Top 10 eventi sociali 201411 min read
Reading Time: 9 minutes2. La svolta democratica in Tunisia
La primavera araba ha trovato il suo compimento là dove era cominciata, in Tunisia. Al punto che il paese nord africano è stato nominato “paese dell’anno” dall’Economist.
Il paese è andato al voto per le elezioni legislative il 26 ottobre e la vittoria è andata, fatto storico, a un partito laico, Nidaa Tounes, che in realtà è un’alleanza tra piccoli partiti e movimenti laici, alcuni legati al vecchio regime di Ben Ali, altri progressisti.

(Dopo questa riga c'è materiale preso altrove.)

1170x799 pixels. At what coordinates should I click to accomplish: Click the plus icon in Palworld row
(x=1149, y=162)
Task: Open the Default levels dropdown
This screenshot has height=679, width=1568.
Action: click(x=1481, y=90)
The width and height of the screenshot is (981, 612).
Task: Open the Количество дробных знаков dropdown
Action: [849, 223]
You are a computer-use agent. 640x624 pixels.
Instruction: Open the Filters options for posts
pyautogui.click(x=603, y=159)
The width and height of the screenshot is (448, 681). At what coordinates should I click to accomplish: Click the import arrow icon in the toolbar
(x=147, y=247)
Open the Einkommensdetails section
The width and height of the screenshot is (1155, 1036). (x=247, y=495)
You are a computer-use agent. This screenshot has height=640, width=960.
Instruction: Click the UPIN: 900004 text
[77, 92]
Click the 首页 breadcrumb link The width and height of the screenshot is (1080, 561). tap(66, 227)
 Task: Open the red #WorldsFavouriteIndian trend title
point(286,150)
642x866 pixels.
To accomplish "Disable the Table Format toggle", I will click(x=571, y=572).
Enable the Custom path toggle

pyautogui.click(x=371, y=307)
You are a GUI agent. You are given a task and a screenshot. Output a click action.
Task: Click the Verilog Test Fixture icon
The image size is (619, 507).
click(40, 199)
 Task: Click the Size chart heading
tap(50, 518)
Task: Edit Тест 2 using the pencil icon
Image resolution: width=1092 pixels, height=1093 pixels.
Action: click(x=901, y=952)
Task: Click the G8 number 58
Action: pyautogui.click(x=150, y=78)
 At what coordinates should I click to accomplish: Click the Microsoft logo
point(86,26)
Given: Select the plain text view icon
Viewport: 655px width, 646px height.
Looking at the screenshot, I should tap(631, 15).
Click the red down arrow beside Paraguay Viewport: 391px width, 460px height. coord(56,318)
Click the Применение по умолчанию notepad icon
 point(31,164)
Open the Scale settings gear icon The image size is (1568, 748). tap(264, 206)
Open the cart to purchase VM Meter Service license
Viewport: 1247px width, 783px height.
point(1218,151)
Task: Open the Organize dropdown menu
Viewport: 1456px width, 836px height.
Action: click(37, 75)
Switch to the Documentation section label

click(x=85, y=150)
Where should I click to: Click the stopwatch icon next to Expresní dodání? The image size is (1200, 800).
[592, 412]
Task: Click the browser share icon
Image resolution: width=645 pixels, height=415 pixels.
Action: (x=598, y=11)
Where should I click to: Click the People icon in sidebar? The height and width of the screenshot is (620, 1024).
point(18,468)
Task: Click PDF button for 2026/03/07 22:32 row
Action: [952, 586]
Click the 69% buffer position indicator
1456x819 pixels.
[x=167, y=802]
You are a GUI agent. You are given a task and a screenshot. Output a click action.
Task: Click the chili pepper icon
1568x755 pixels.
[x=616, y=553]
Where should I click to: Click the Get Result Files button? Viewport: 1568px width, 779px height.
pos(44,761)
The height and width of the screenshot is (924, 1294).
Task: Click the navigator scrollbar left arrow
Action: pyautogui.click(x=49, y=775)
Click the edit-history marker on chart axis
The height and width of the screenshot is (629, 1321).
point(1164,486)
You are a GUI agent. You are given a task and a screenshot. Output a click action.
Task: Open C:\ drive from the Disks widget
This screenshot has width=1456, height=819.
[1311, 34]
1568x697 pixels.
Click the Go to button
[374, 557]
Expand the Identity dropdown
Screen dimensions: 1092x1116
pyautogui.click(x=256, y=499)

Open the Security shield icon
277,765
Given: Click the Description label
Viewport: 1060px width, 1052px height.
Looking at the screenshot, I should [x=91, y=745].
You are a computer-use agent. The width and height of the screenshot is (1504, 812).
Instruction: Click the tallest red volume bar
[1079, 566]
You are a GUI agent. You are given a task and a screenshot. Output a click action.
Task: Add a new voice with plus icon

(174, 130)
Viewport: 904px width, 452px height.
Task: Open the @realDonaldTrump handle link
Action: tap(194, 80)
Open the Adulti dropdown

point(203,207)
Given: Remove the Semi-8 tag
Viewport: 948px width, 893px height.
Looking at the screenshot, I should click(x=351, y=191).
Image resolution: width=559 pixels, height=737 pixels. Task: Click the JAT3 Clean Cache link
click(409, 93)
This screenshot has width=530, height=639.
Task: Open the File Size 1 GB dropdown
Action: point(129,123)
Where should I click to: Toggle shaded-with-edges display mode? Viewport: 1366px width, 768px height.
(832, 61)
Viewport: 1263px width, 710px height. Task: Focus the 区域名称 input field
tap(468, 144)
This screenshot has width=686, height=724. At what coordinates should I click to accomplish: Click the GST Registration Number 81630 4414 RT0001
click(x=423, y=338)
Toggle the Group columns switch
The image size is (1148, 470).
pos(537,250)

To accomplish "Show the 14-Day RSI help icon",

In una regione nota per gli abusi di potere di chi governa e per il protrarsi infinito di dittature e regimi vari, è da segnalare anche la decisione del governo precedente guidato dal partito islamico Ennahda, che aveva vinto le elezioni nel 2011, ma che si è dimesso per non aver raggiunto alcuni risultati che aveva promesso alle elezioni. Insomma, la parabola di Ennahda è la testimonianza che partiti islamici democratici possono esistere e funzionare.
Il 21 dicembre si è tenuto invece il ballottaggio delle elezioni presidenziali, che ha dato la vittoria a Béji Caid Essebsi, 88enne (!) leader di Nidaa Tounes. Ora c’è da sperare che le fragili e neonate istituzioni democratiche reggano e si consolidino.
La carriera democratica della Tunisia è ancora più luminosa se consideriamo il grigiume che la circonda, da una Libia profondamente instabile a un Egitto che nel 2014, al contrario, è tornato al punto zero della cosiddetta primavera araba.
Proprio a Il Cairo, in piazza Tahrir, la rivoluzione araba aveva toccato uno dei suoi momenti più gloriosi. Ma l’Egitto ha poi seguito un’involuzione storica terrificante che ha riavvolto il nastro del tempo e, passando per una breve transizione governativa dei Fratelli Musulmani detronizzati da un colpo di stato misto popolare/militare (ma molto più militare che popolare), ha visto tornare al potere un governo militare forte che ha fatto della repressione brutale il proprio cavallo di battaglia.
Così, la decisione di assolvere Mubarak dall’accusa di aver ucciso 239 manifestanti proprio in piazza Tahrir, presa da un tribunale egiziano il 29 novembre è una sentenza simbolo, di corsi e ricorsi storici che nel caso egiziano sono andati davvero in fretta. Basti pensare che dall’instaurazione del governo militare di Al-Sisi nel luglio 2013 i manifestanti morti sono ben 1.400.